New to Forum and Some ?'s


New member
Jul 14, 2002
Total Time
Hi everyone. I am probably the newest and least experienced pilot wannabe here but I have a few questions so I came here for answers.

First off my name is Nick and am 20 years old. I am starting my flight training and only have 2.8 real in C152/C172 dual, 1.0 in a friend's B60 Duke.

As for ground training I have completed courses at Metro State including Private Pilot Fundamentals, Aviation Weather, Commercial/Instrument Ground, Flight Sim I/II with 25 hours Frasca sim time.
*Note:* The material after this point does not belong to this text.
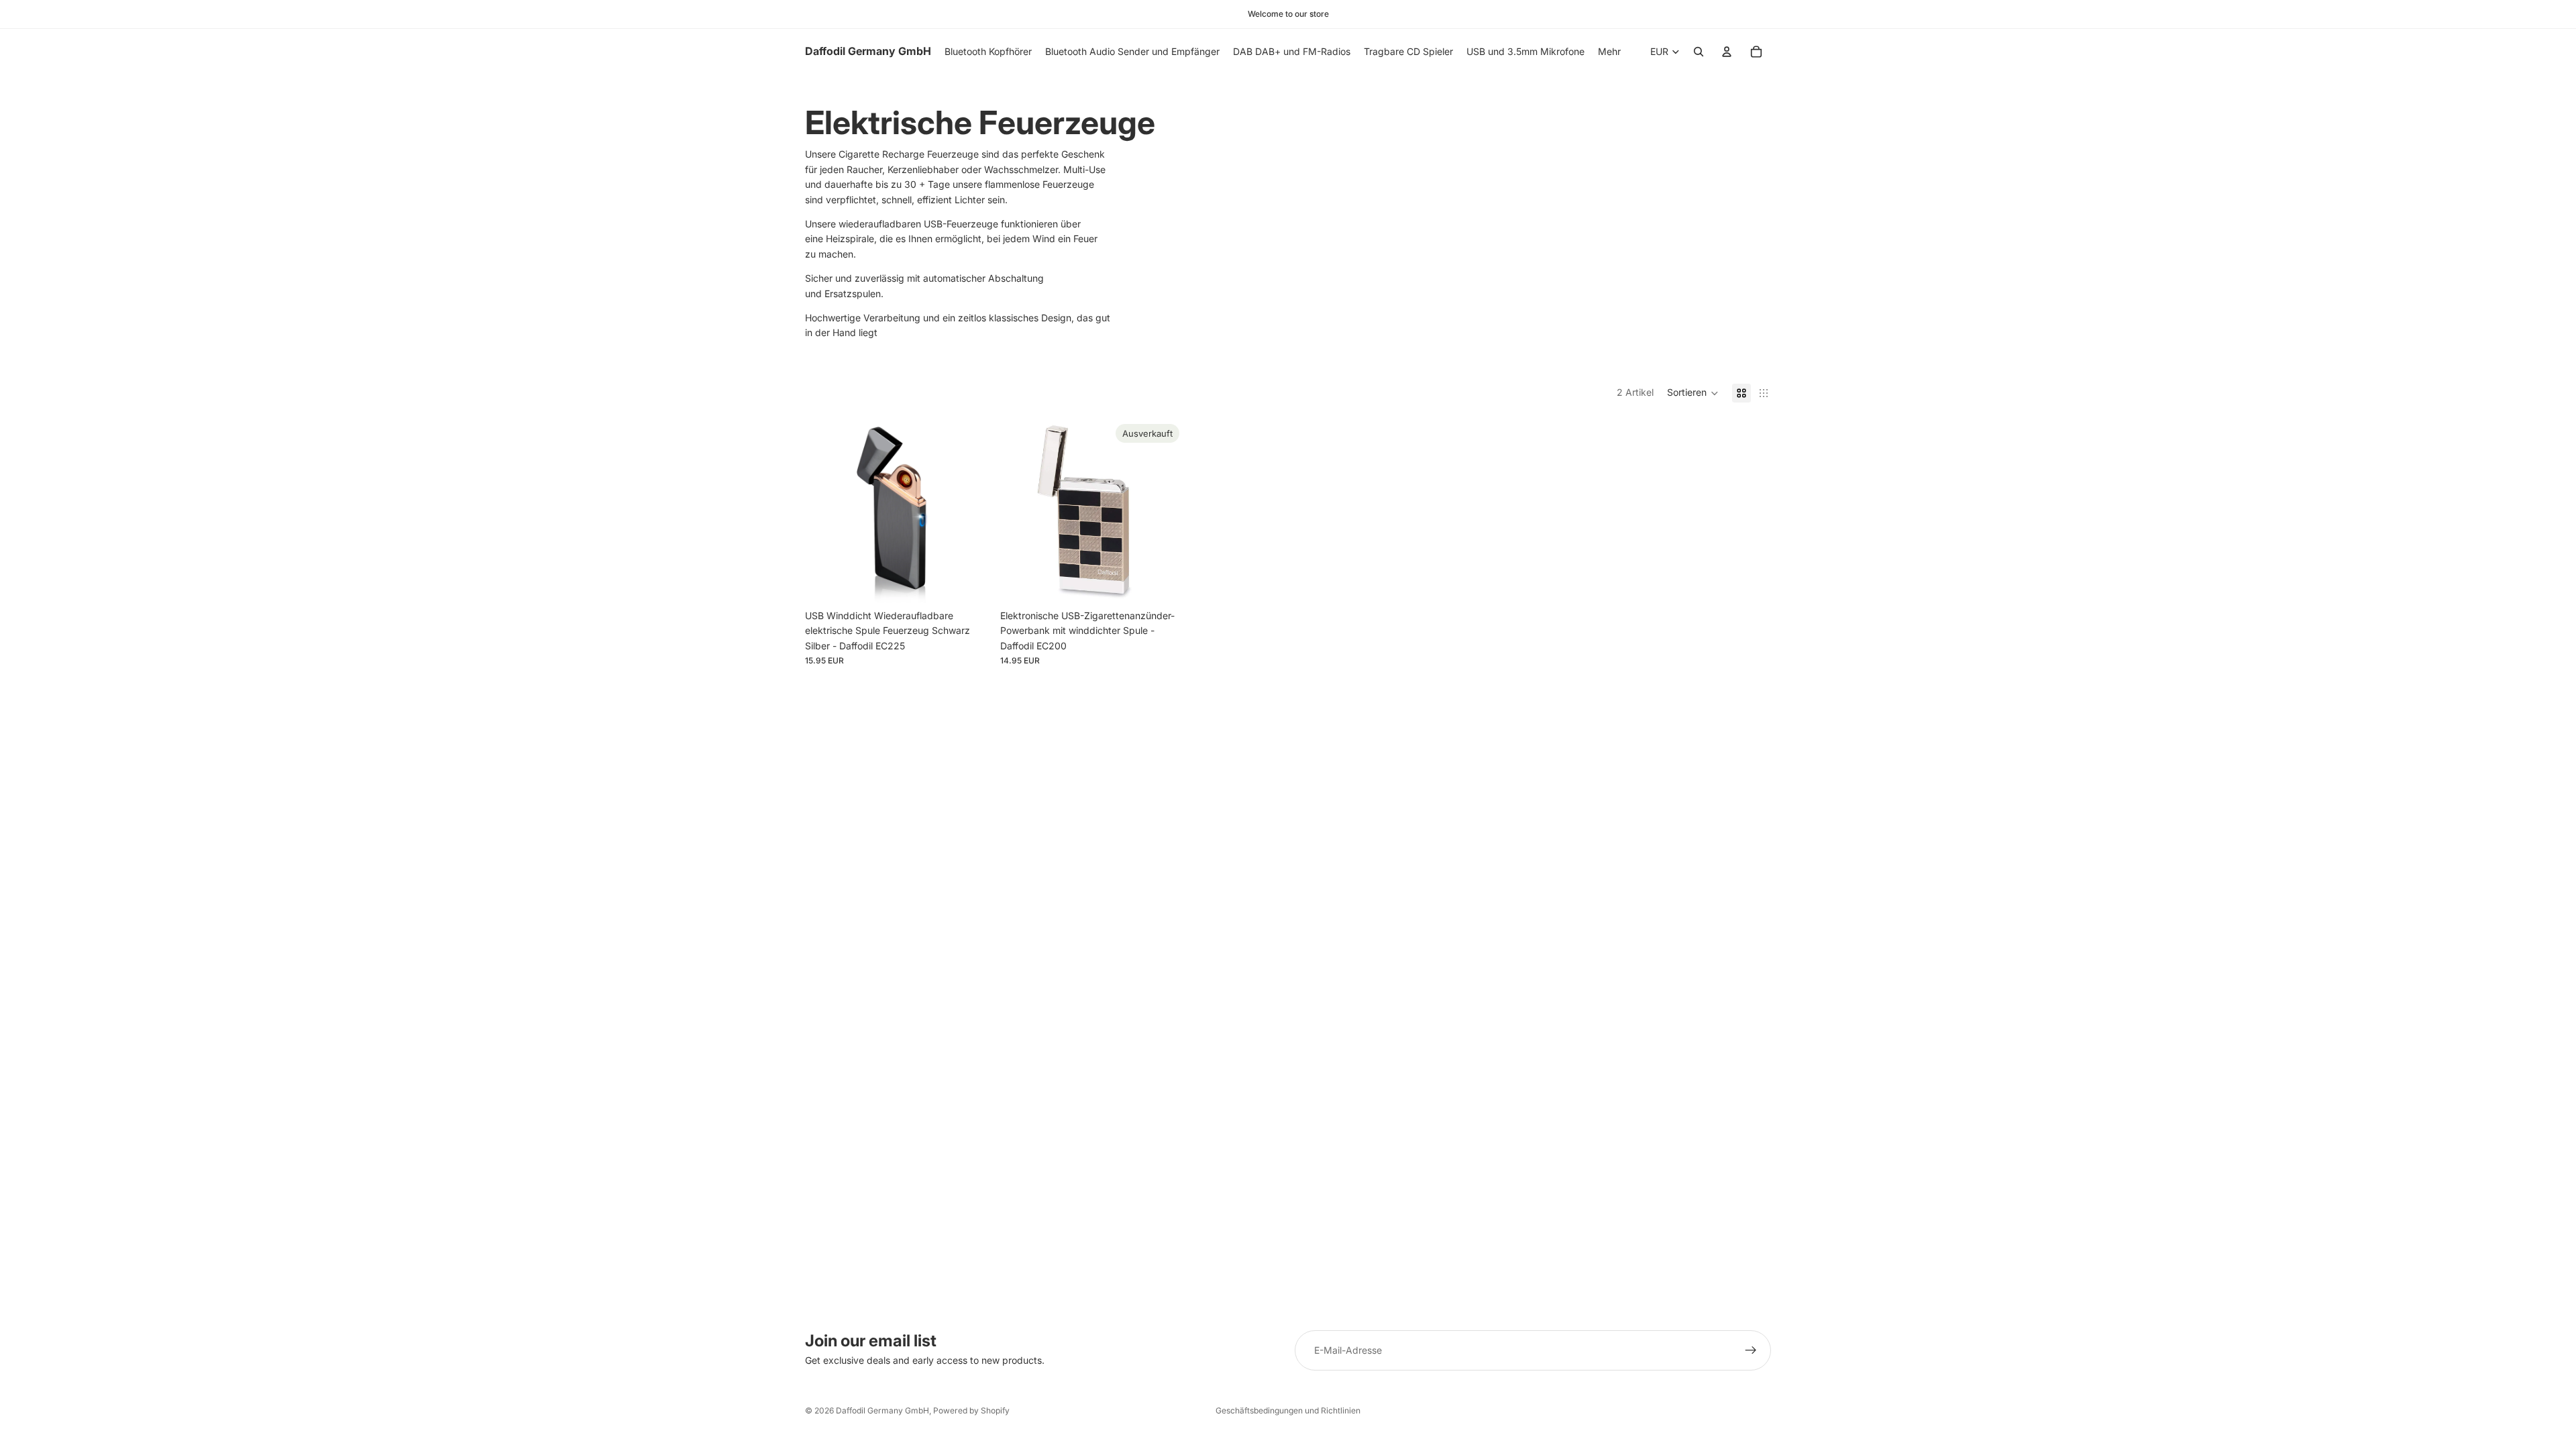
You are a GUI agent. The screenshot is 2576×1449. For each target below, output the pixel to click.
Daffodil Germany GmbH (882, 1410)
I am taking off school to save money and catch up on "in-the-air" training. I am currently flying out of Key Lime Flights @ Centennial Airport (APA) in their 172s.

As for my questions... Regarding airpace and radio communications:

I'm not so confused on airspace classes, requirements to enter, etc, but as I am about the radio communications needed. We haven't gotten this far in training but went over it in school but I need a refresher.

APA is Class D. After I get ATIS and clearance from the tower for runway approval and departure clearance this is what I would think to do:

Fly runway heading (say 17L to 180 degrees, staying under Denver Class B floor @ 8000'. Now, tell me what needs to happen for VFR. Do I tell the tower where I am going even if it's VFR.

And when on arrival, I am still learning entry points. If I need to land 17L/R and am arriving from the south I need to contact tower at how many miles out, and enter midfield, then enter pattern at 6800' TPA. Then land after I am cleared or if pattern is empty.

Here are the arrival expectations:

W-Rwy 17L: Rgt dnwnd
W-Rwy 35R: Lft dnwnd

N-Rwy 17L: Strght-in
N-Rwy 35R: Rgt dnwnd-Rpt S of Cherry Creek Res.

E-Rwy 17L: Lft dnwnd
E-Rwy 35R: Rgt dnwnd-Rpt Parker/Arapahoe Road

S-Rwy 17L: Lft dnwnd-Rpt 4-mi SE
S-Rwy 35L/R: Strght-in

So, ATIS will tell me which runway I will need, confirm it will the tower, enter pattern @ midfield according to ATIS and arrival direction?

Sorry for the rambling!!!

I appreciate any help.


Well-known member
Nov 26, 2001
Total Time

I flew out of there quite a bit until I "retired" from aviation about eight years ago. I can tell you what I recall.

First off, do what your instructor tells you to do. Really, that's the best advice anyone can give, especially because you haven't really taken your first lesson yet.

I believe the procedure used to be that you would tell Ground which direction you're headed on initial callup. You might get a transponder code and departure control frequency on which to contact Denver Departure. If that happens, you just contact Departure. You don't want to bust the Class B floor. Study your sectional beforehand (does NOS still publish anything like the old TCA chart?). I also remember that there were some noise abatement procedures in effect on a 17L departure. You might check on those. A/FD might have them. Your school ought to have them. The neighbors to the south of the airport were real finnicky about noise at one time.

On return, contact tower at least 10 nm out. You don't want to bust the Class D. There are some well-known reporting points, such as The Pinery to the southeast. Then enter as directed by Tower. Once again, your instructor will help you.

APA is a nice airport from which to fly. Good luck with your training.


Senior Member
Nov 26, 2001
Total Time
One suggestion, be careful who you give your name to on a public internet board. Most of us are pretty nice people, but there are some strange ones out there, and they might not have your best interests in mind.

That being said, just read everything you can on aviation. Take your time, study for the writtens, do what your instructor tells you to do, and you will do fine. I know that you want to learn everything in a hurry, but don't forget to learn the basics first. Don't try to go to fast, as this will just confuse you. Don't try to learn say, jet systems or other advanced stuff until you understand the aircraft you are flying now. Everything will come in time, and you have plenty of time. Listen more than you speak, and especially listen before you hit that mike button. Good luck, and welcome to the exciting world of aviation.